• [Work to complete]:
Using the records beneath, say how many lines contain the word "Tahun", without comment.
*** Extracted records
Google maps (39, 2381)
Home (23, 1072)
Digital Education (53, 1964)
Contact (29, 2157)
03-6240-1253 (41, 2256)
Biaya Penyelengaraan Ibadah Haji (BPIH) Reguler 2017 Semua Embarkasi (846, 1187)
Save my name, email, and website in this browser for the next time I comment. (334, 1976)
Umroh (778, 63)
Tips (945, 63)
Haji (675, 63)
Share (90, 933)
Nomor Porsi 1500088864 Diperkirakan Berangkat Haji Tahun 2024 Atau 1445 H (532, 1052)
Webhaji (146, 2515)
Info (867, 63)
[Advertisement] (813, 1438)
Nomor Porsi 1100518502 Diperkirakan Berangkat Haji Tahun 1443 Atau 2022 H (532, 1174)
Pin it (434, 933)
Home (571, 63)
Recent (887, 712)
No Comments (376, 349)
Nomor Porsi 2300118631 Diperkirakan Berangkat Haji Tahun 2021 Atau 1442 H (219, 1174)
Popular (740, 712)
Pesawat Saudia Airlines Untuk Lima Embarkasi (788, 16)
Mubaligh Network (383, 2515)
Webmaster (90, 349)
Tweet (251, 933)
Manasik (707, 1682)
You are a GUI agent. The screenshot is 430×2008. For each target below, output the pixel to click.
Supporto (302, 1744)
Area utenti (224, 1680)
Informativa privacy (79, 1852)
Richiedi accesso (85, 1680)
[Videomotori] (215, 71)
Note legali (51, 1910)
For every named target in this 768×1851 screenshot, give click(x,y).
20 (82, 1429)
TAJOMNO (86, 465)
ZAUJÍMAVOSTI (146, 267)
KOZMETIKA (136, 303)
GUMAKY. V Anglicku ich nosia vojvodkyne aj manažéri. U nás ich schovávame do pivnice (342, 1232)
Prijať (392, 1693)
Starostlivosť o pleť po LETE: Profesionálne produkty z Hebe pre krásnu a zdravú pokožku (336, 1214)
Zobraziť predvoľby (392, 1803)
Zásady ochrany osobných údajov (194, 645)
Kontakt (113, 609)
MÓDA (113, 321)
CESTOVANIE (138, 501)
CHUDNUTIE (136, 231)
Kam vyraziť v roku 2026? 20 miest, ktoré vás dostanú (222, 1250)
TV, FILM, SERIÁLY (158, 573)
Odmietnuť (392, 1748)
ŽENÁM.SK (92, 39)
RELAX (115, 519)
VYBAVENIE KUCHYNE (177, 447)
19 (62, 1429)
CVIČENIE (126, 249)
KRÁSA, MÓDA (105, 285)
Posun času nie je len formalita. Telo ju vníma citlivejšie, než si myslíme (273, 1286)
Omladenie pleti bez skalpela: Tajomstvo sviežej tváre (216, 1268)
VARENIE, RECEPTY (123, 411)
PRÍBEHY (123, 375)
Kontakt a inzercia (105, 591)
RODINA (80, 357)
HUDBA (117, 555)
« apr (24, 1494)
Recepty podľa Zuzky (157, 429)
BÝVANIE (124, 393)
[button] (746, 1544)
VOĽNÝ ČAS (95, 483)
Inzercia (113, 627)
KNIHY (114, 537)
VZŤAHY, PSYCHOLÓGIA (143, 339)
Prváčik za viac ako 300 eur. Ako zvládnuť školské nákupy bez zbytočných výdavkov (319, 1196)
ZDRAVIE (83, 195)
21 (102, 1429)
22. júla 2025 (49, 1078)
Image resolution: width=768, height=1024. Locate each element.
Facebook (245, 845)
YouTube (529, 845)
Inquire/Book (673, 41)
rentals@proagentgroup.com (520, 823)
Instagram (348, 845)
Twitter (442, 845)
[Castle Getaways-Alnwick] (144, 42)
******
• [Exercise response]:
3